Macron refuses to back down on possibility of sending troops to Ukraine

French leader Emmanuel Macron says ruling out sending troops to Ukraine is tantamount to choosing defeat against Russia

Tom Watling
Friday 15 March 2024 15:40 GMT
Ukrainian President Volodymyr Zelenskyy, left, and French President Emmanuel Macron shake hands after a press conference in February
Ukrainian President Volodymyr Zelenskyy, left, and French President Emmanuel Macron shake hands after a press conference in February (AP)

French president Emmanuel Macron has refused to back down on controversial comments made last month in which he said he could not rule out sending troops to fight in Ukraine.

The French premier, speaking to broadcasters TF1 and France 2 last night, said to rule out the option of sending troops was tantamount to “opting for defeat”.

Russia cannot win,” he said. “If Russia were to win, life for the French would change. We would no longer have security in Europe. Who can seriously believe that Putin, who has respected no limits, would stop there.”

When pressed on whether he was sticking by his comments from last month, he said ambiguity was vital; to publicly keep the option open to send troops into the fight against Vladimir Putin’s forces in Ukraine, pushing the idea that nothing is off the table, was the only way to signal the West’s unwavering support for Kyiv.

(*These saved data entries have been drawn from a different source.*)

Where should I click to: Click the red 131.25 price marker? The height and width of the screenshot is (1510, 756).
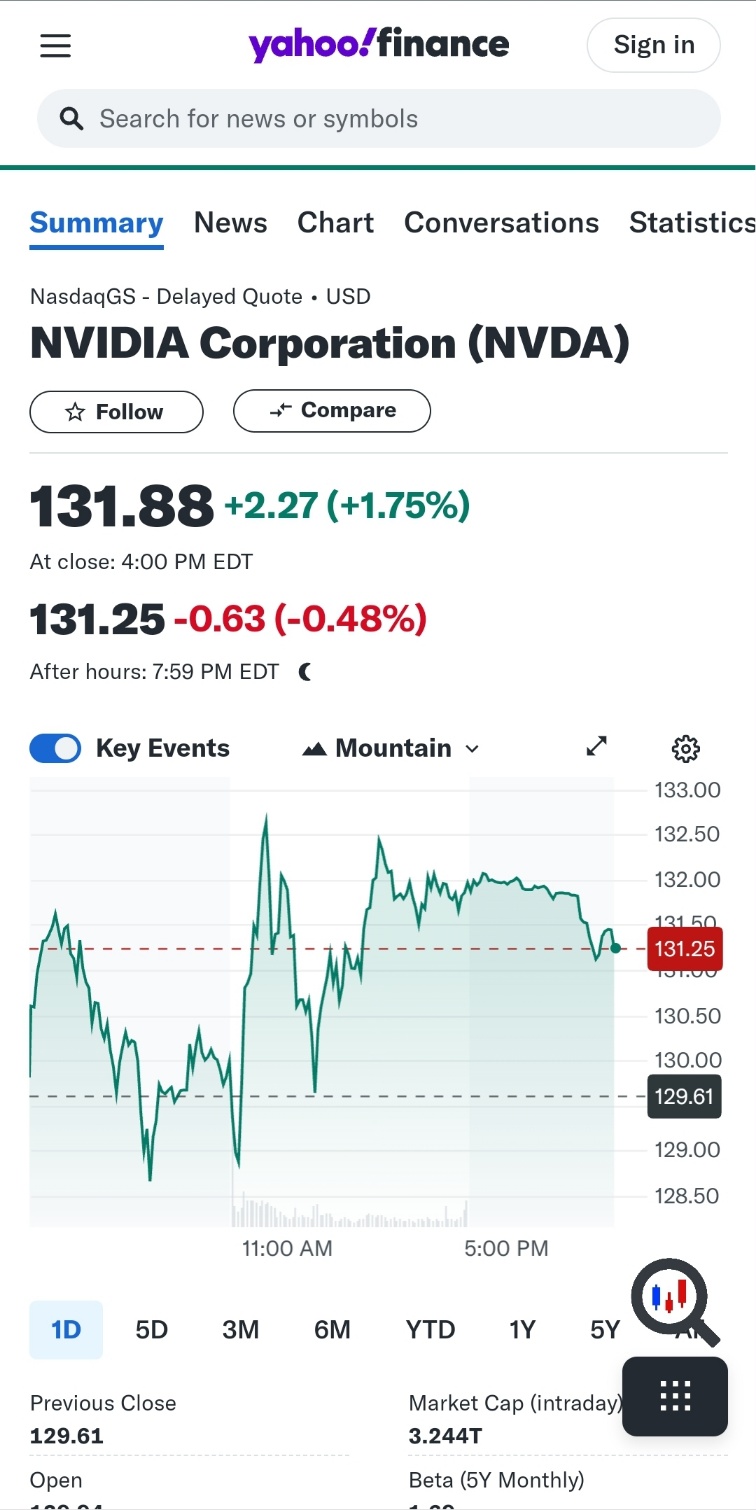click(685, 949)
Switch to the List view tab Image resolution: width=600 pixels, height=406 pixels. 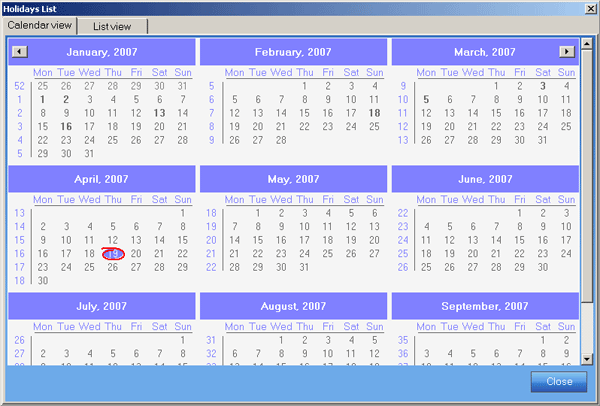[x=112, y=26]
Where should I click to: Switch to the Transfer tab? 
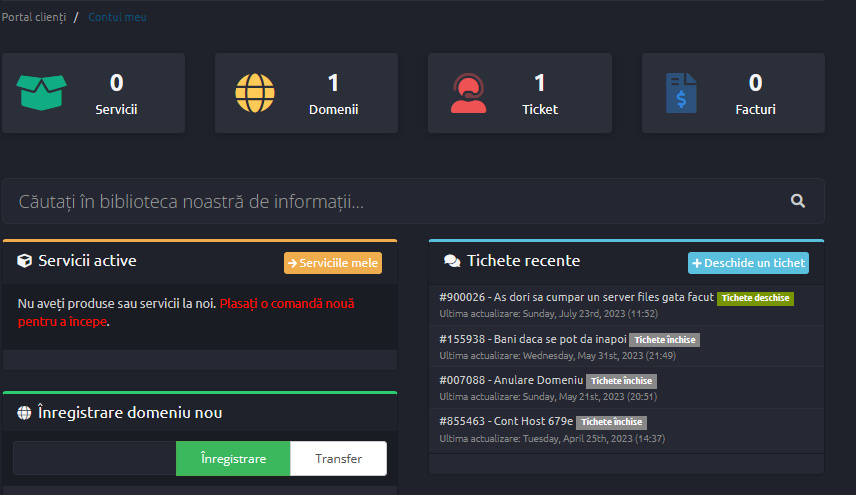point(338,458)
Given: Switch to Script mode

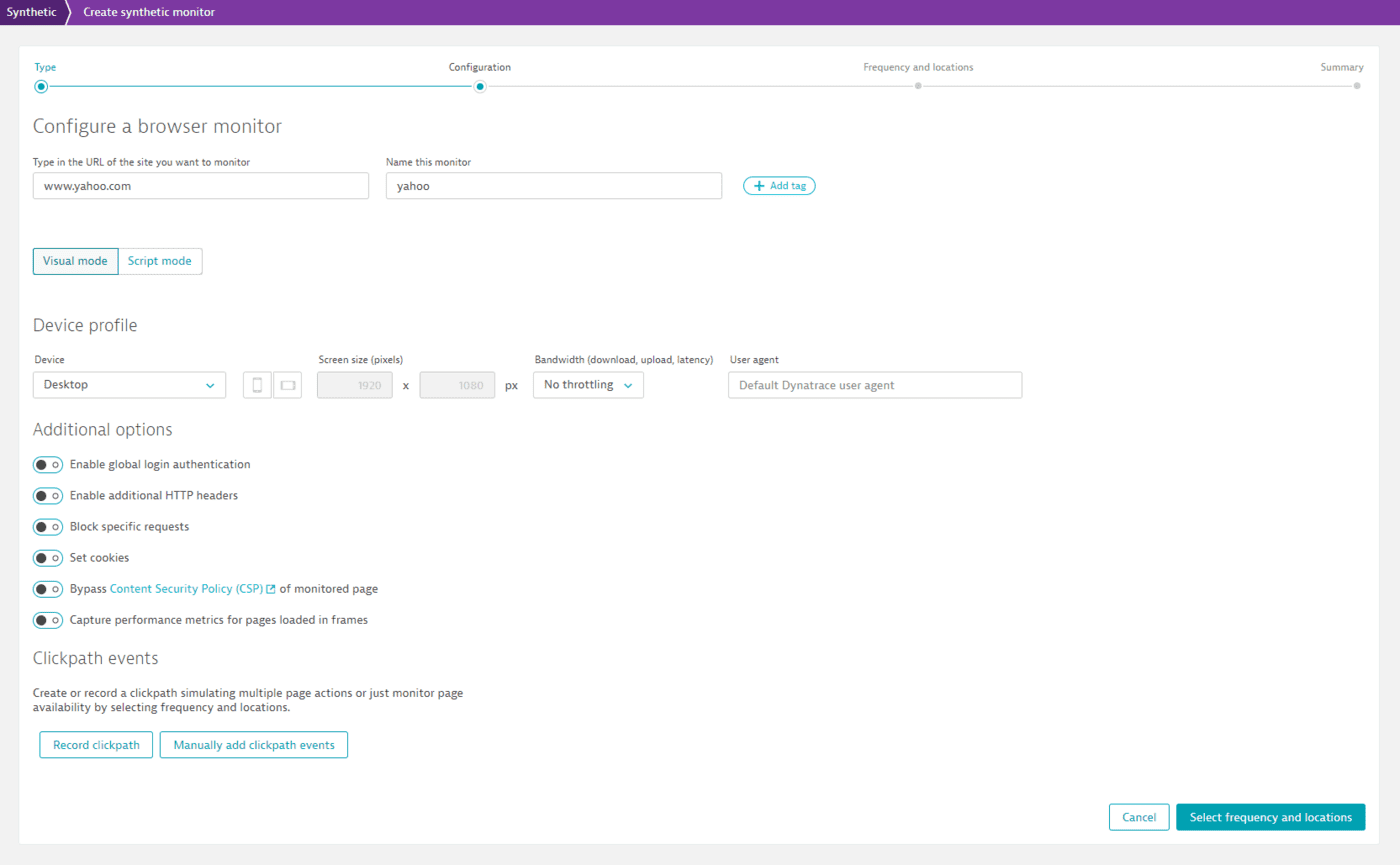Looking at the screenshot, I should (x=160, y=260).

“I’m right about not being specific,” he said. “If war was to spread to Europe, it would be Russia’s sole choice and sole responsibility. But for us to decide today to be weak, to decide today that we would not respond, is being defeated already. And I don’t want that.”

One former senior French civil servant lauded the comments as nascent. “It is an innovative idea that will gradually gain understanding and acceptance,” he said.

Emergency services work at the scene of a building that was damaged by a Russian drone attack in Vinnytsia, Ukraine (AP)

Sergei Naryshkin, chief of Russia’s foreign intelligence service, meanwhile, described the new remarks as “crazy and paranoid dreams”. Last month, they warned that sending troops to Ukraine would escalate the conflict.

The French leader’s comments come ahead of a Friday meeting between him, German chancellor Olaf Scholz and Polish prime minister Donald Tusk in Berlin, during which the trio are expected to discuss the ongoing situation in Ukraine.

Mr Scholz appeared to challenge Mr Macron’s initial comments last month after the meeting in Paris. The day after that meeting, he said there would be “no ground troops, no soldiers on Ukrainian soil sent there by European countries or Nato states”.

But ahead of the mini-summit in Berlin on Friday, he dismissed speculation that there was a growing rift between him and Mr Macron, saying he has a “very good personal relationship” with the French leader.

He added that supporting Ukraine “is a very concrete and very practical question of whether there is enough ammunition, enough artillery, enough air defence - many things that play a major role. And discussing and advancing this cooperation once again is what is needed right now.”

Mr Macron’s initial comments sparked a spate of rebuttals from Ukraine’s western allies last month. The UK Ministry of Defence (MoD) told The Independent at the time that they had “no plans for UK troops to fight alongside the Ukrainian armed forces”.

John Foreman, a former UK defence attache to Moscow until 2022, accused Mr Macron of issuing the comments to distract from an otherwise chequered past of supporting Ukraine.

“Mr Macron has a long history of pronouncing on things which don’t come true while also posing as the saviour of Europe,” he said. “There is a big say/do gap so I didn’t take this particularly seriously.”

He suggested the comments were intended to mask the fact that Mr Macron had previously blocked attempts by other European nations to buy much-needed artillery for Kyiv from countries outside of the bloc, a move that was criticised as costly to Ukraine at a time when Russian forces are advancing in the east.

Though he has since reneged on his opposition to this plan, Mr Foreman insisted that the delay was nonetheless damaging.